Установив точное место, приятели извлекли из каменного сейфа под шестой плитой запечатанный конверт, а дома переписали значки.
И оказались в тупике. Сколько ни бились, подобрать ключ к шифру им не удалось.
К тому времени Кристоф прочитал всё, относящееся к Румбусу. В богатейшие архивы академии получить допуск было несложно, и Кристоф часами корпел над бесценными документами, разбирая летучий почерк учёного. Среди черновиков с вычислениями и набросками он и обнаружил стихотворение о гордой принцессе. В оригинале стихотворение весьма символично называлось «Формула цветка», а вместо подписи была нарисована синяя роза с загнутым лепестком.
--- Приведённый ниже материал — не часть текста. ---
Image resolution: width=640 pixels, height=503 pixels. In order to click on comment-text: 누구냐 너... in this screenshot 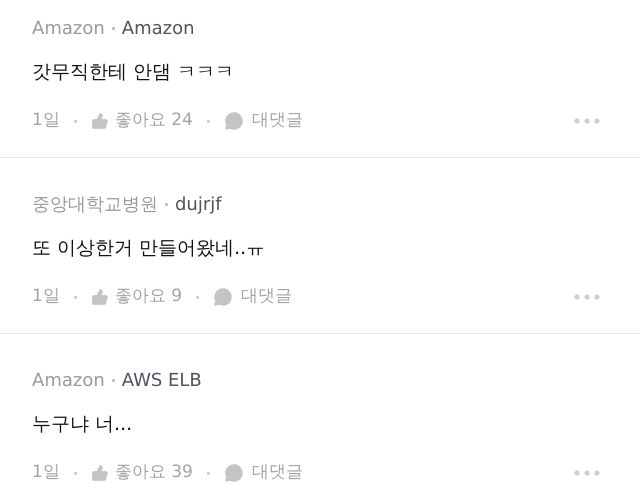, I will do `click(83, 424)`.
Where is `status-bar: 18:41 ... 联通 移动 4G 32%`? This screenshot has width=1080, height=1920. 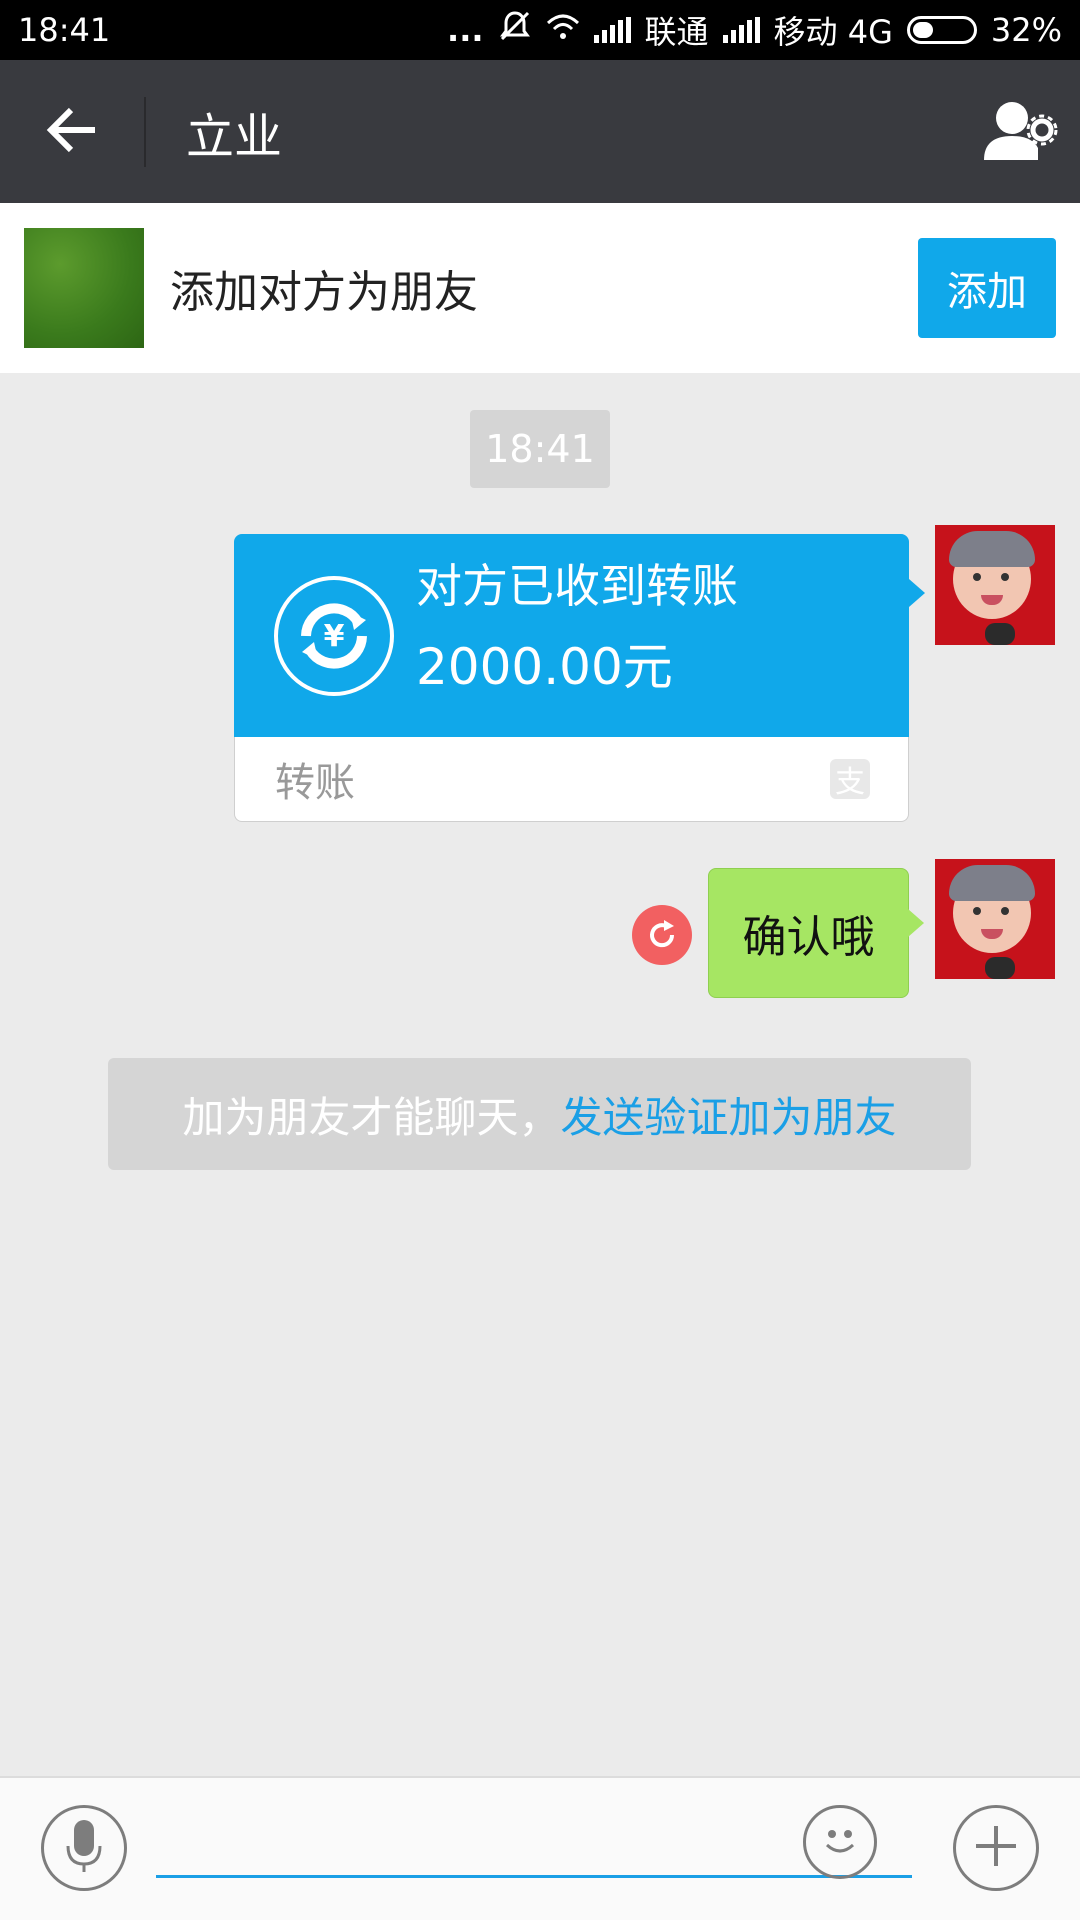 status-bar: 18:41 ... 联通 移动 4G 32% is located at coordinates (540, 30).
«Прекрасна принцесса Глория…» – так начиналось стихотворение.
…Глория – имя, указывающее на принадлежность к королевскому роду. Этим именем из века в век нарекали первенцев женского пола, рождённых в королевской семье. Ни один родитель, даже с титулом, не решился бы назвать свою дочь Глорией! Официально подобный поступок не считался противозаконным, но мог серьёзно осложнить жизнь ребёнка…
Всё это Кристоф знал, но в тот момент ему не было дела до прапрапра-Глорий.